I was looking all over for a good picture of Freddie (who now, in his NBA maturity, goes by “Fred”. But I can only think of him as “Freddie”.), but I couldn’t find anything really good. I was also looking all over the place for my very own autographed poster of Freddie from his ISU days, but I can’t find that either. So here’s the best I can do:

3054

(Mom and Dad, have you seen my Freddie Hoiberg poster anywhere??)

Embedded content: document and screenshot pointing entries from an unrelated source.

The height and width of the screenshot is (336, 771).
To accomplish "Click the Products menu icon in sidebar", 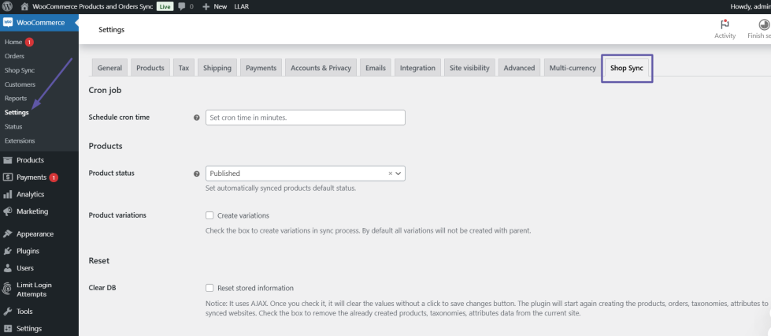I will coord(9,160).
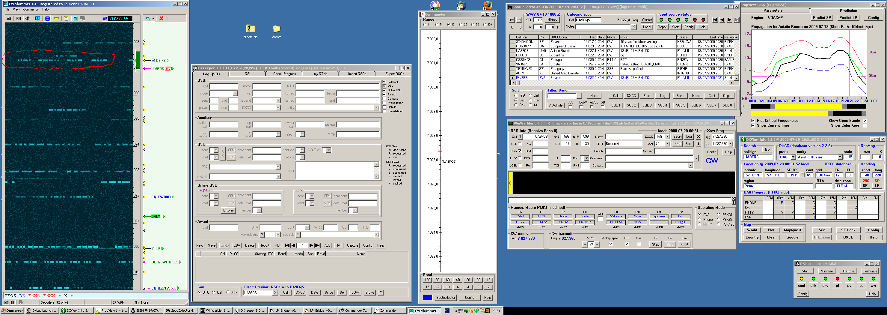The height and width of the screenshot is (315, 887).
Task: Open the dropdown arrow beside the CW Skimmer tag icon
Action: pyautogui.click(x=153, y=18)
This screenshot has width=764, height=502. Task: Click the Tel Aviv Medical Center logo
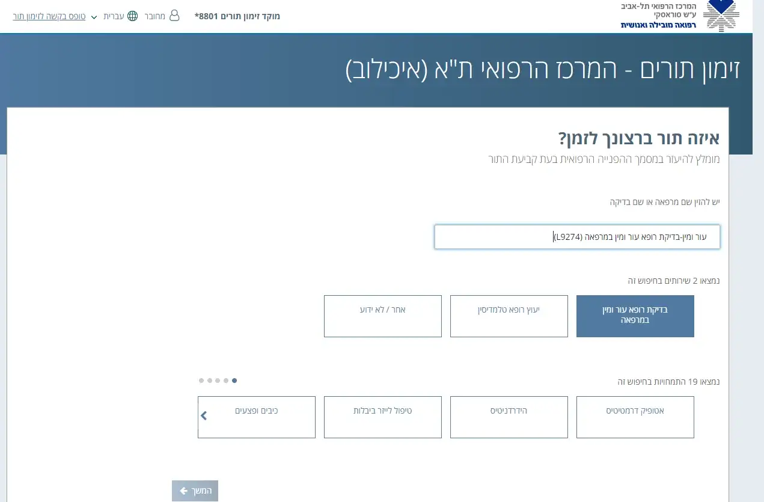721,16
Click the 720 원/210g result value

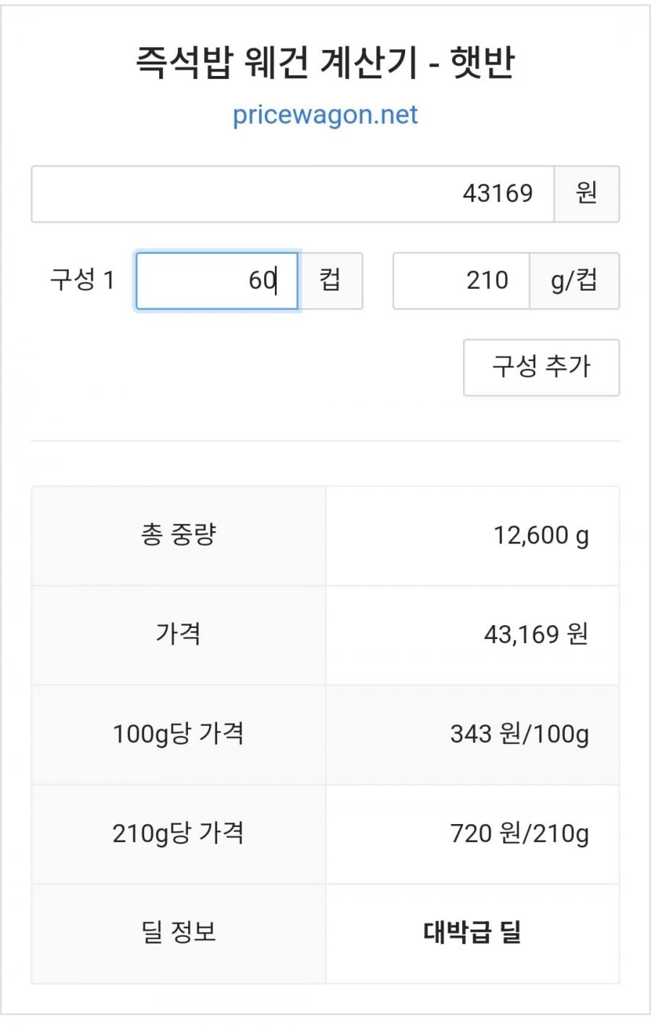519,834
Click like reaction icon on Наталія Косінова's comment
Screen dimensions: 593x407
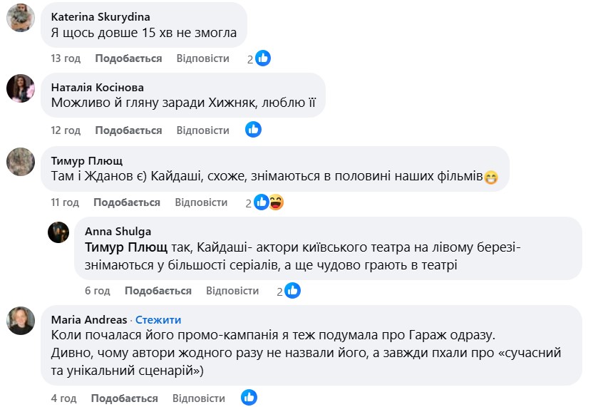click(x=253, y=130)
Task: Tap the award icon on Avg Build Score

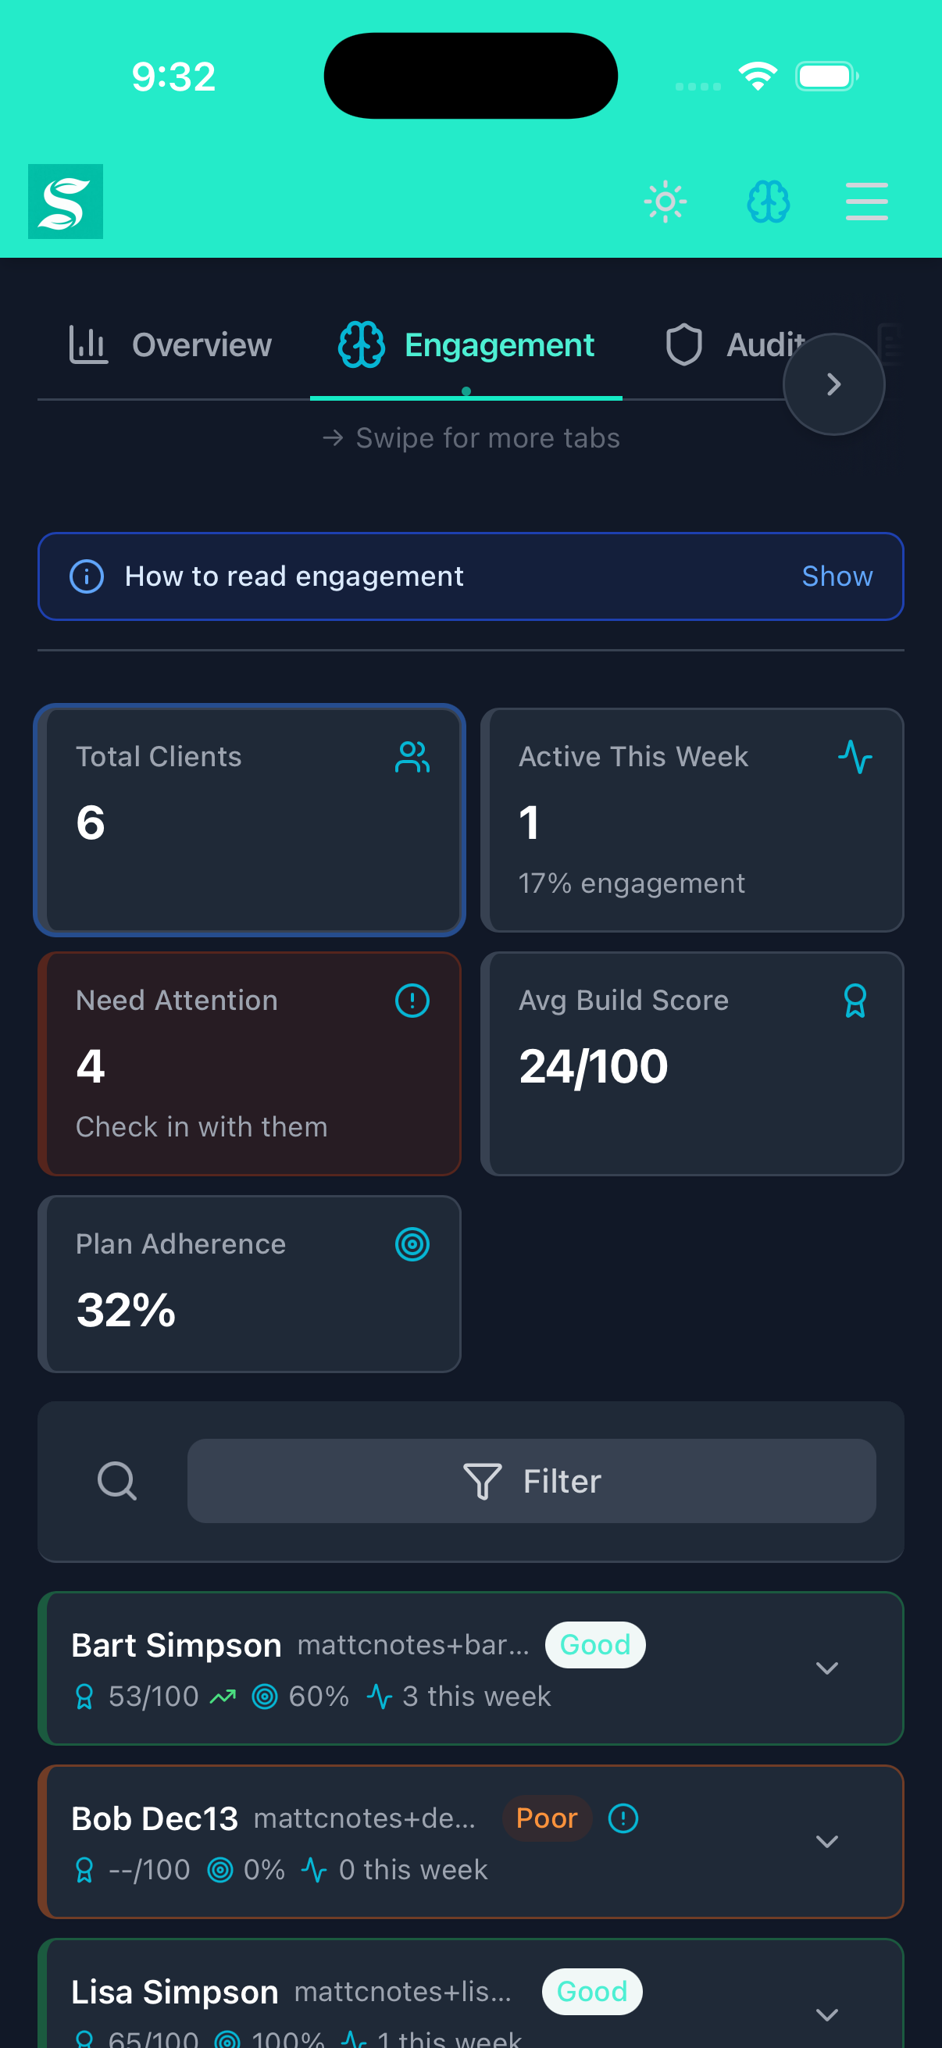Action: point(855,1000)
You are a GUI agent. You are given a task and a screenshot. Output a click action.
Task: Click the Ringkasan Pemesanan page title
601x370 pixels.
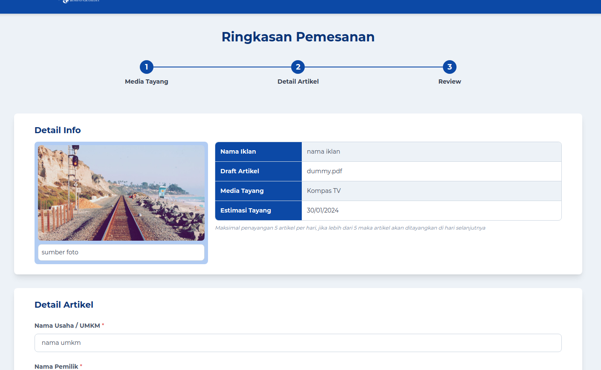point(298,37)
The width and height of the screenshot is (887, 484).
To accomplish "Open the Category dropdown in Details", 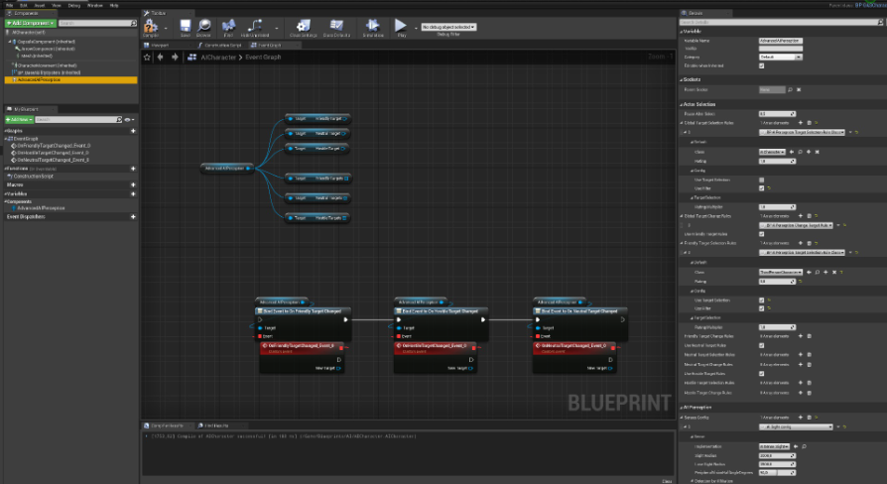I will click(x=780, y=58).
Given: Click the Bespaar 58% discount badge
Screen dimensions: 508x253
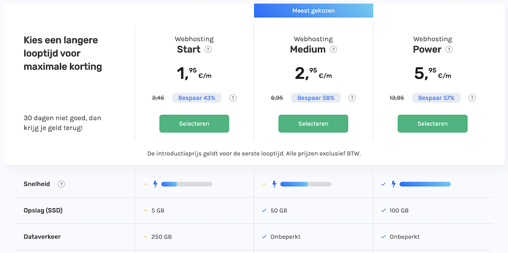Looking at the screenshot, I should (315, 98).
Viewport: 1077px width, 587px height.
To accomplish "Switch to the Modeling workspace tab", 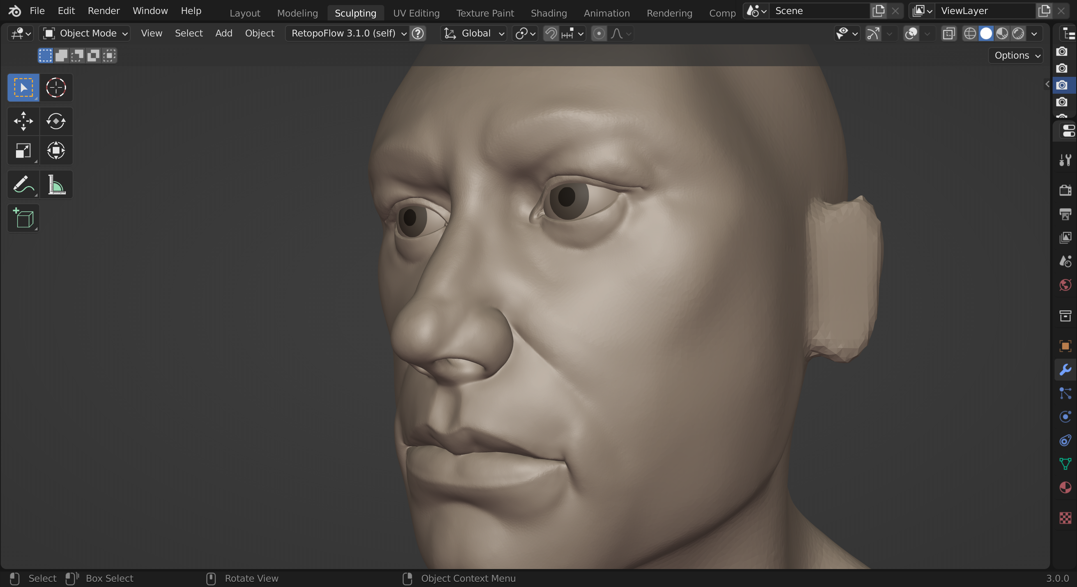I will click(297, 13).
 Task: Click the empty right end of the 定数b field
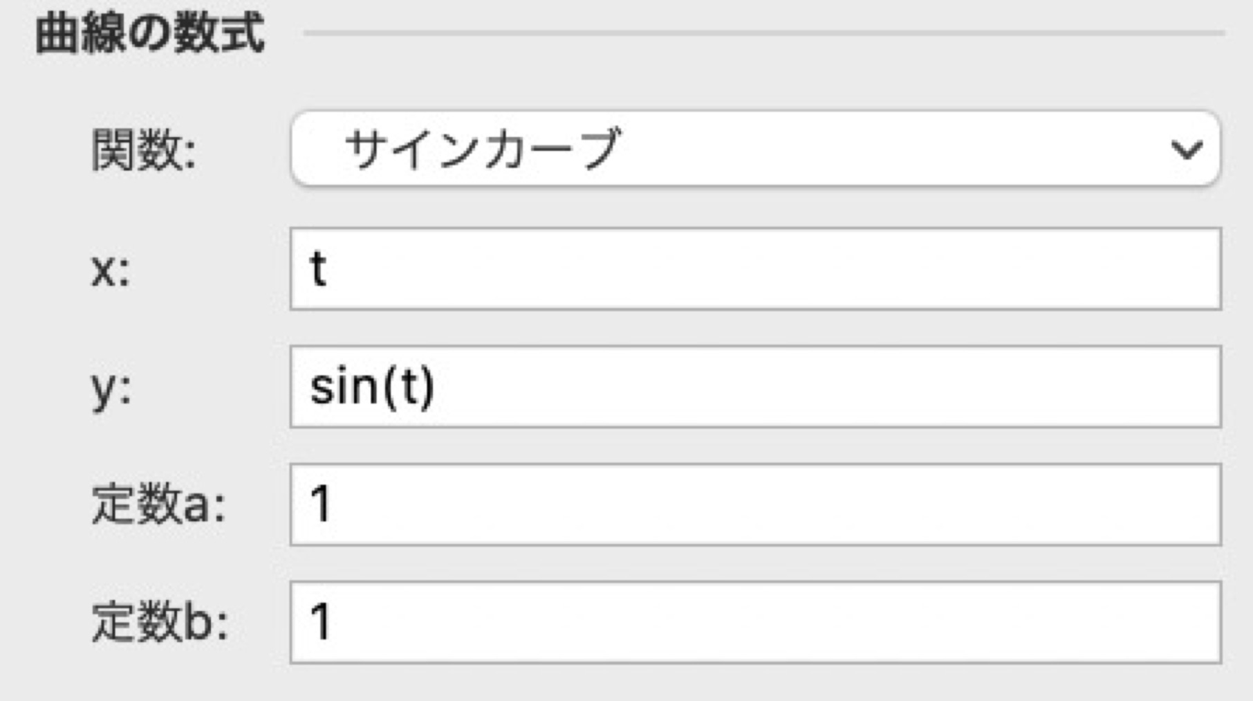[x=1141, y=622]
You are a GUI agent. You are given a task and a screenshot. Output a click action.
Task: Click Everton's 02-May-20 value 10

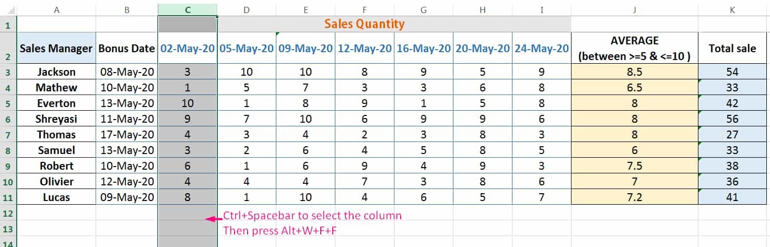click(x=188, y=103)
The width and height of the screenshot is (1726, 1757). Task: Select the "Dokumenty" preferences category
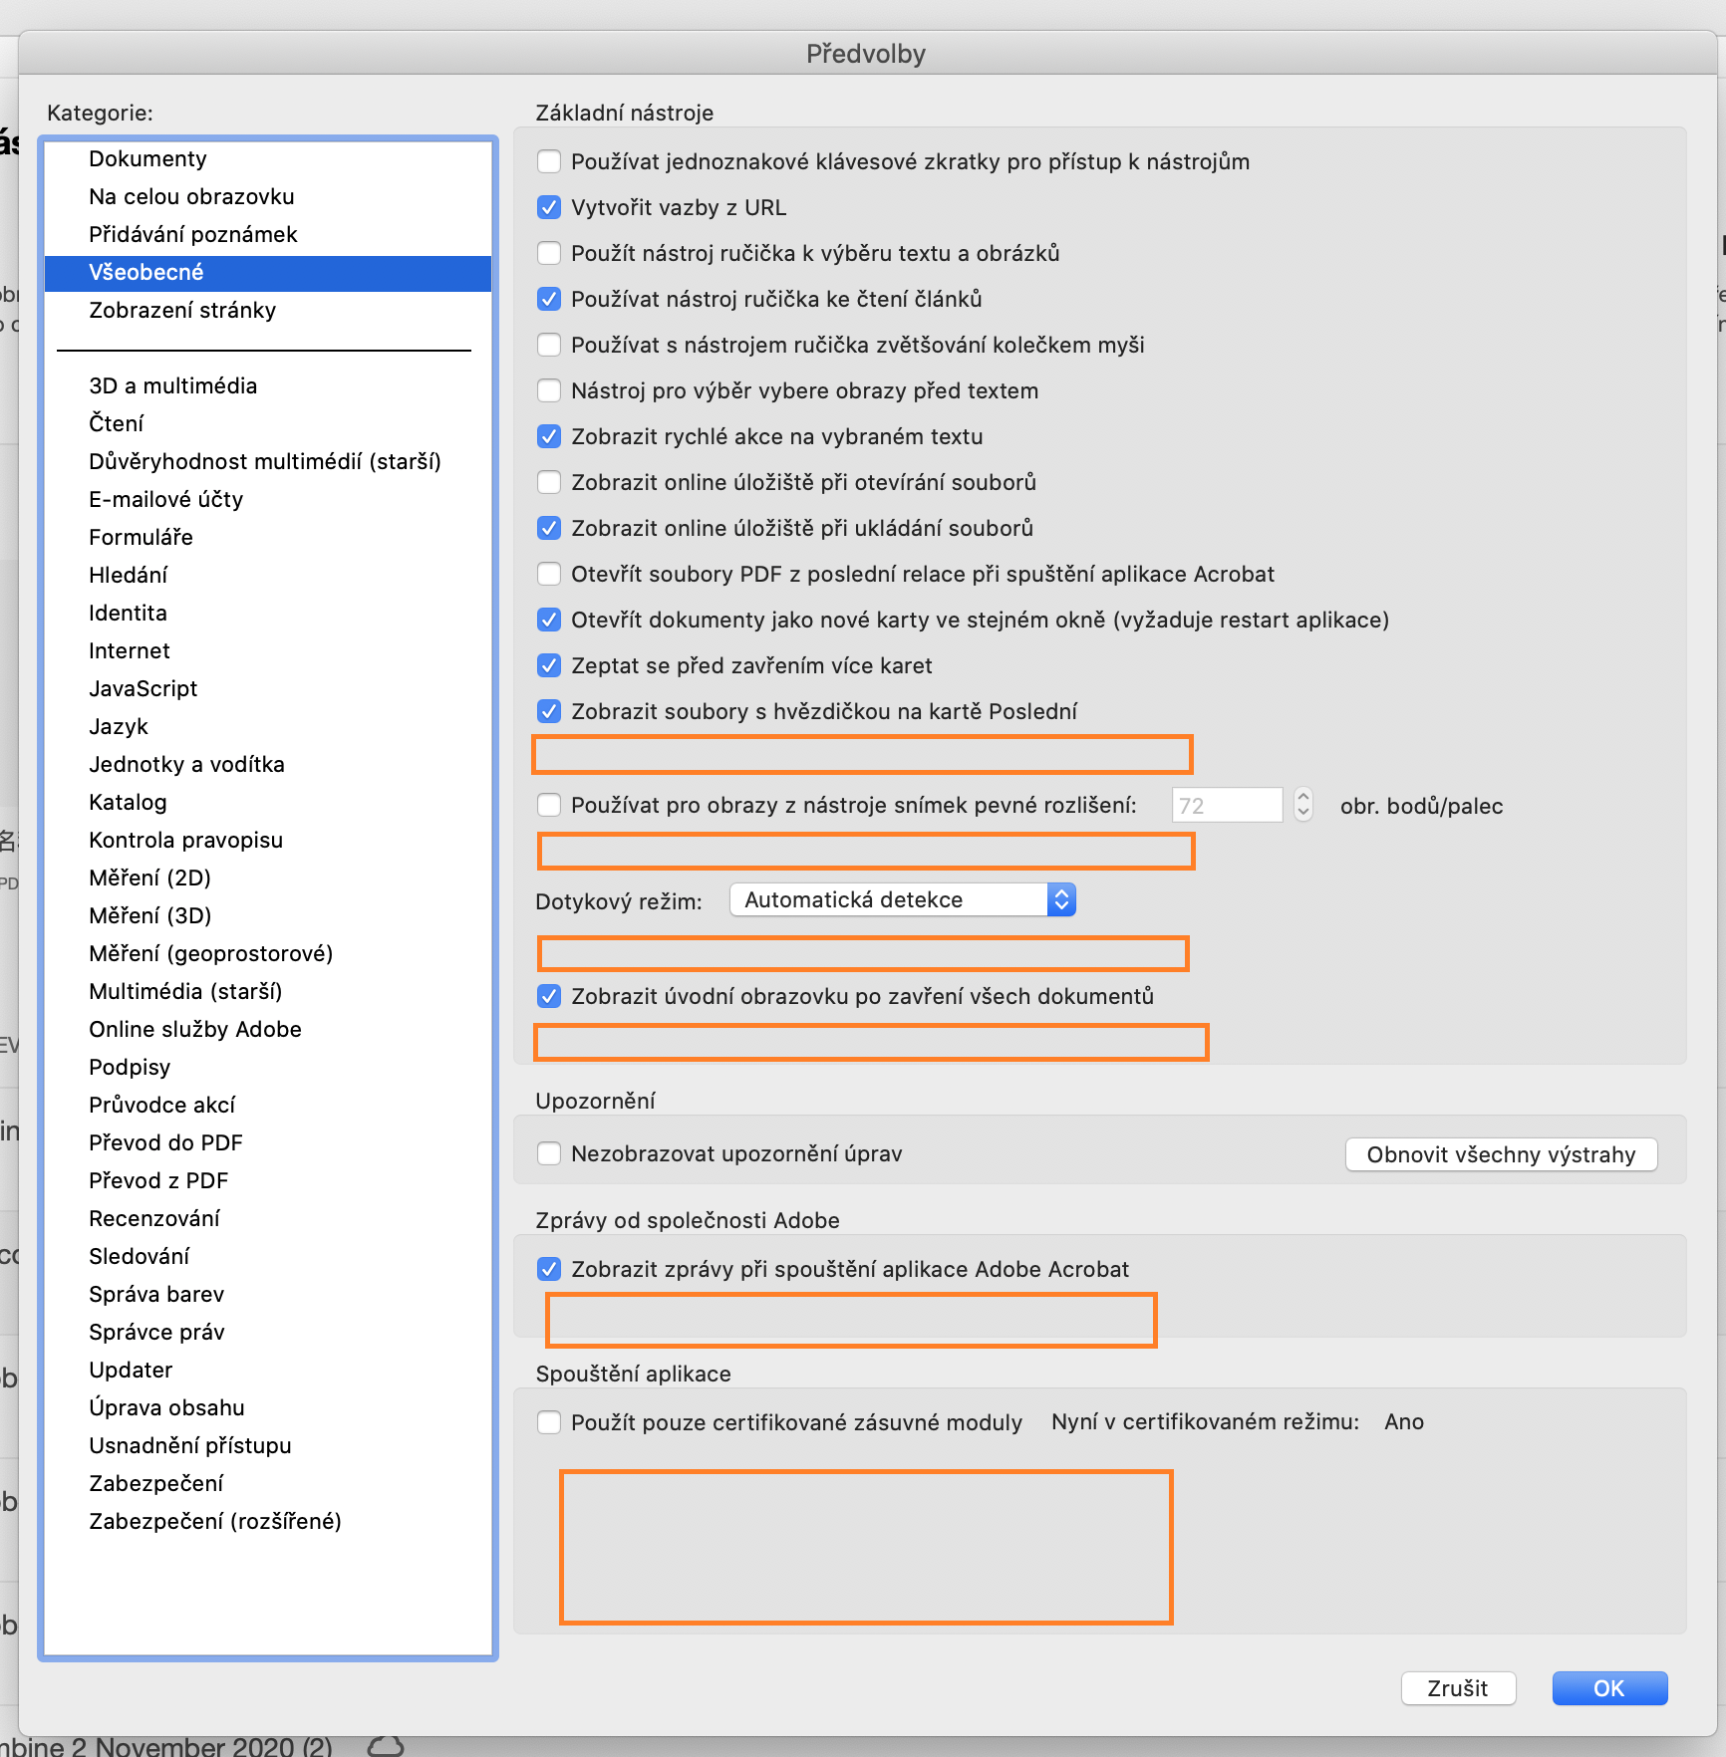click(x=146, y=157)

So now I’d like you all to join me in a rousing rendition of the ISU fight song:
O we will fight, fight, fight for Iowa State,
And may her colors ever fly.
Yes, we will fight with might for Iowa State,
With a will to do or die,
Rah! Rah! Rah!
Loyal sons for ever true,
And we will fight the battle through.
And when we hit that line we’ll hit it hard ev’ry yard for I. S. U.

(Click here to hear the ISU band play the fight song.)

They’re everywhere!

I turned on a Tivo’ed episode of David Letterman to listen to while loading the dishwasher. Dave was introducing Kelly Rippa (who, incidentally, was my favorite character on All My Children back in my middle-school ABC soap heyday), and he made an interesting slip when he tried to promote her sitcom.

Instead of calling the show (which, by the way, appears from its advertisements to be absolutely wretched) by its official title Hope and Faith, Dave called the show Faith and Grace.

Paul Shaffer quickly corrected him, but the more important discovery: David Letterman is clearly a closeted Lutheran!

Ahem.

Overheard last night at a pizza place:

Young Woman: “I have to write a position paper for Mr. So-and-so’s class tonight.”

Young Man: “Hm.”

YW: “Yeah. I’m going to have to write it from somebody else’s position.”

YM: “Why?”

YW: “I can’t write about anything I feel passionate about in two double-spaced pages. [DUH. isn't it obvious? I am so thoughful and deep.] So I’m probably going to write about something religious and quote the bible a lot.”

The teacher in me felt like barging into their conversation to point out that condensing one’s passionate ideas into two double-spaced pages was probably exactly the point of Mr. So-and-so’s assignment. But I let it go. Sigh.

It’s kind of sad, though, that to a Mad-town high-schooler’s mind, the “positions” of “religious” people are so much simpler than those of (I assume) “liberal” or “open-minded” people that the former can be easily and fully expounded in two double-spaced pages while the latter obviously cannot.

And Today…

Keeping in mind my resolution to keep on the sunny side, here are some good things that happened today:

1. Pot roast. Mmmm.
2. Roses. They smell even better today.
3. Iowa State won.
4. I actually printed and photocopied tomorrow’s handouts today! (This never happens.)
5. Will and I both managed to wake up before 8:00 a.m.!

And the BEST thing about V-Day…

Which I couldn’t include in my post because just as I thought of it my battery died:

2 dozen roses from Will waiting for me when I got home. Very beautiful, very fragrant, very romantic.